April 20, 2026
Plug, pray, and pick a side
WebUSB Extension for Firefox
Firefox gets DIY USB superpowers — fans cheer, skeptics clutch pearls
TLDR: A new add‑on brings WebUSB to Firefox using a small helper app, letting sites talk to USB gadgets. The crowd split fast: security‑minded users say “not until it’s safer and standardized,” while power users beg Mozilla to ship it natively so they can ditch Chrome for device tasks.
Firefox fans just got a wild new toy: a community-made add‑on that brings WebUSB — letting websites talk to gadgets over USB — to Firefox via a tiny helper app.
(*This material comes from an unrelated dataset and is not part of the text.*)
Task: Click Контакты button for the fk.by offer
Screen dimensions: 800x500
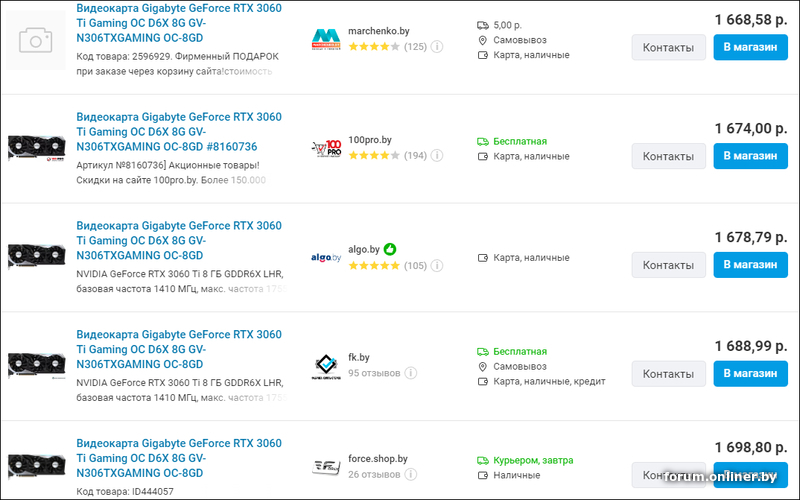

It’s not plug‑and‑play; you install an extension and a small “native stub” program, with downloads for Windows, macOS, and Linux. And that’s where the comment section absolutely exploded.
On one side, security worriers slammed the brakes. “No thanks,” says one, refusing to touch it until the security story is tighter and the standard isn’t a draft. Another calls it a proof of concept — cool demo, not how they’d want the real thing. On the other, power users are practically chanting “free us from Chrome.” One commenter bragged they flashed a privacy phone (GrapheneOS) entirely in the browser using WebUSB — but had to open Chromium to do it. Ouch. Cue chants of “Mozilla, stop the ‘security theater’ and ship the power features!” with a spicy reminder that Web Serial (talking to gadgets over serial/USB) just hit Firefox recently.
Meanwhile, the installer’s “unusual setups” got meme‑ified: shared home folders, roaming profiles, absolute paths — the DIY vibes are strong. The mood? Excited, exasperated, and extremely online. Some even joked Mozilla should “hand over Firefox to another team.” Drama aside, the takeaway is simple: people want Firefox to handle their real‑world gadgets without switching browsers — and they want it yesterday.
Key Points
- •A WebUSB extension adds USB device access to Firefox using native messaging and a separate native stub program.
- •Installation supports signed .xpi in Firefox or temporary loading via about:debugging in Firefox Developer Edition.
- •Prebuilt native stub binaries are provided for macOS (x86_64/ARM64), Linux (x86_64/aarch64), and Windows (AMD64/ARM64).
- •System requirements: macOS 10.15+, Windows 10+, and Linux kernel 4.8+ with specific USBDEVFS capabilities; Linux also needs udev-like netlink events.
- •The native stub is written in Rust; it can be built via cargo, with cross-compilation supported and Linux builds using musl for static linking.